Mi sembra un’ipotesi di dubbia costituzionalità, dato che secondo il nostro ordinamento nessuno può essere sottoposto a un trattamento sanitario contro la propria volontà, salvo casi eccezionali. Immagino che si arriverà piuttosto a un obbligo indiretto, inibendo l’accesso a determinate attività a soggetti non vaccinati. Ad esempio, la vaccinazione antitetanica è indispensabile per l’ottenimento dell’idoneità sportiva agonistica, di conseguenza chiunque voglia praticare sport ad alto livello è obbligato a sottoporsi a tale profilassi. Al di là di questi casi specifici sono sinceramente preoccupato dell’efficacia con la quale riusciremo a convincere la popolazione a vaccinarsi, specialmente nel periodo estivo. L’intervallo maggio-settembre sarà il momento chiave: avremo ampia disponibilità di vaccini ma in un momento in cui per ragioni fisiologiche la curva dei contagi scenderà bruscamente, come è avvenuto lo scorso anno. Dobbiamo ricordare che il virus non va in ferie e che quello sarà il momento per spingere al massimo sulla prevenzione. L’estate sarà un po’ come gli ultimi 70 metri di un 200 stile libero: la fase in cui si decide la gara in base a come sono state gestite le energie e la preparazione. L’obiettivo è arrivare entro l’autunno, o comunque il prima possibile, a quell’85-90% di popolazione vaccinata che consentirebbe al nostro paese di tornare a respirare. Con tutti gli inconvenienti legati all’inerzia di una campagna sanitaria di questo tipo, lo Stato sta mettendo in campo tutte le risorse possibili. Starà ai cittadini dimostrarsi responsabili e collaborativi.

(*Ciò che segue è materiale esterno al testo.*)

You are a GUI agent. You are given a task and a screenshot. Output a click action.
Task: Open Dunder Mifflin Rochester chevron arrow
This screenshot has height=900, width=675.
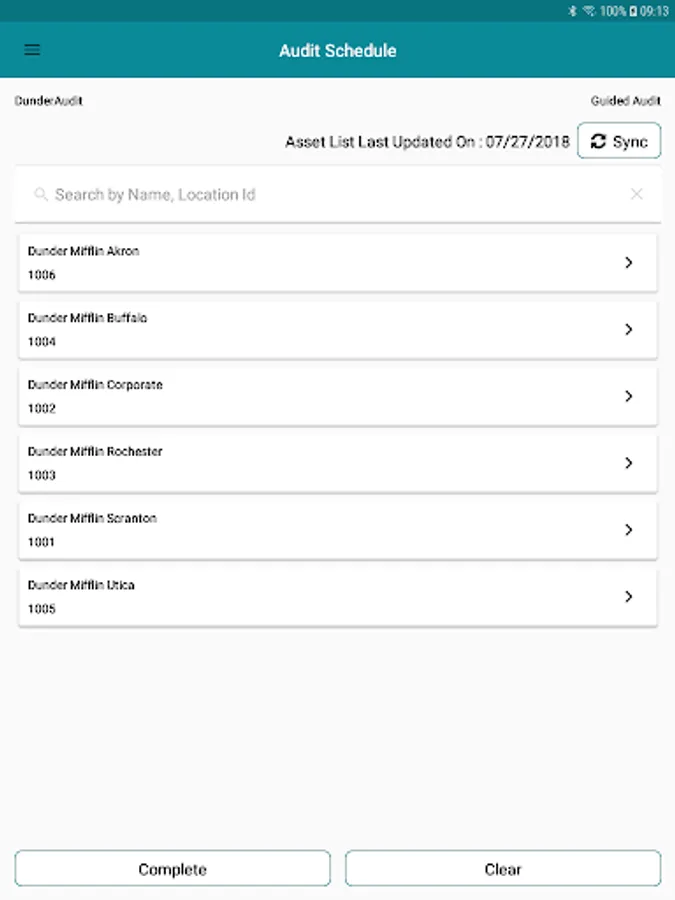click(x=628, y=463)
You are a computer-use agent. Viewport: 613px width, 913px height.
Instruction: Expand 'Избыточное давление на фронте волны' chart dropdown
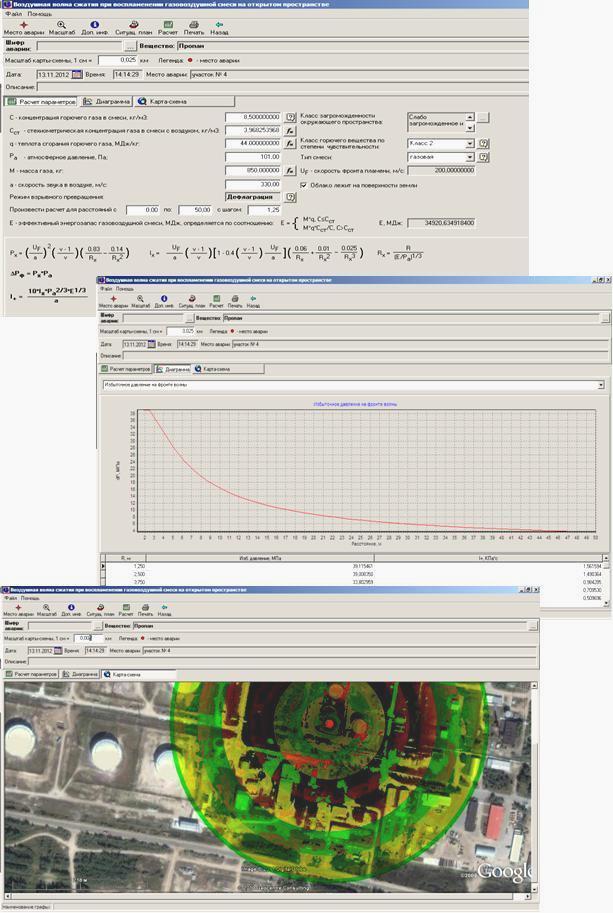click(x=600, y=384)
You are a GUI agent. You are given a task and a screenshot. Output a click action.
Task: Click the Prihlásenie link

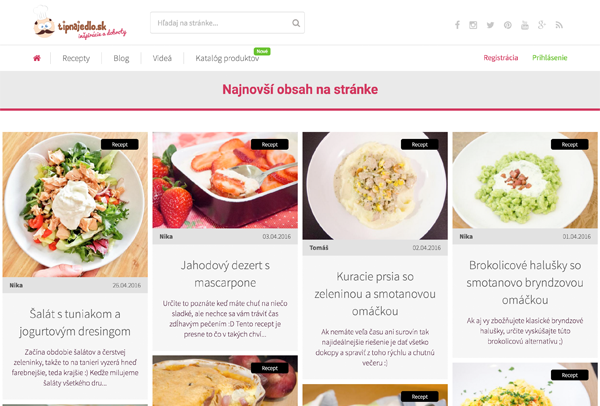549,58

Cosa pensi del suggerimento/proposta del neo rieletto presidente del Comitato olimpico internazionale (CIO) Thomas Bach di vaccinare tutti gli atleti partecipanti ai Giochi olimpici, anche in considerazione del fatto che è sempre crescente il numero di nazioni che sta agendo in questa direzione e che il presidente di Federnuoto Paolo Barelli si è espresso in tal senso?

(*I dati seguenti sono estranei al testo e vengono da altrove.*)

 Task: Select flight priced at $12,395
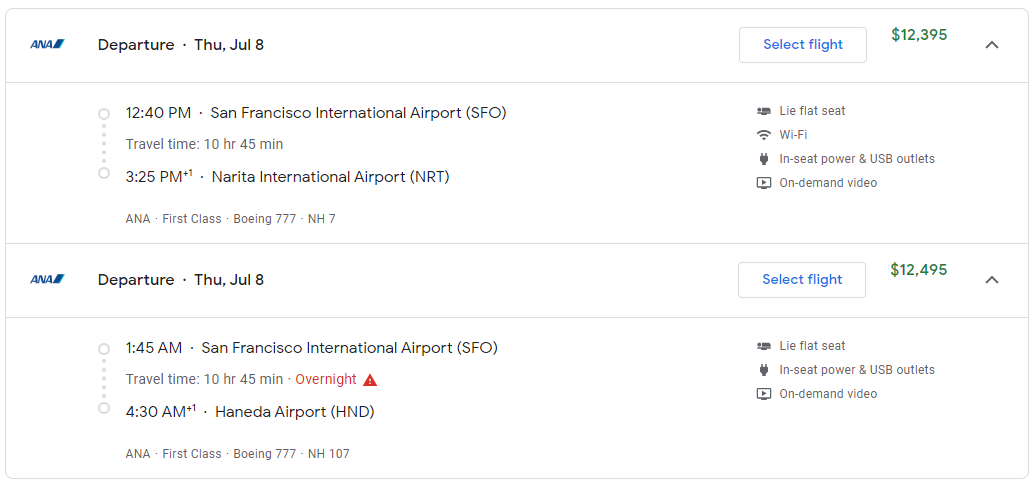tap(803, 45)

A mio avviso è un’ottima idea. Una parte dell’opinione pubblica è contraria perché la vede come uno spreco di risorse a danno della popolazione, ma in realtà parliamo di quantitativi di vaccino irrisori -per la nostra Federazione italiana nuoto, al netto degli atleti dei Gruppi sportivi militari e quindi già immunizzati si tratterebbe di poche centinaia di dosi, che potrebbero essere somministrate in autonomia dal nostro personale all’interno dei nostri Centri federali. Il mondo dello sport, da questo punto di vista, è perfettamente autosufficiente.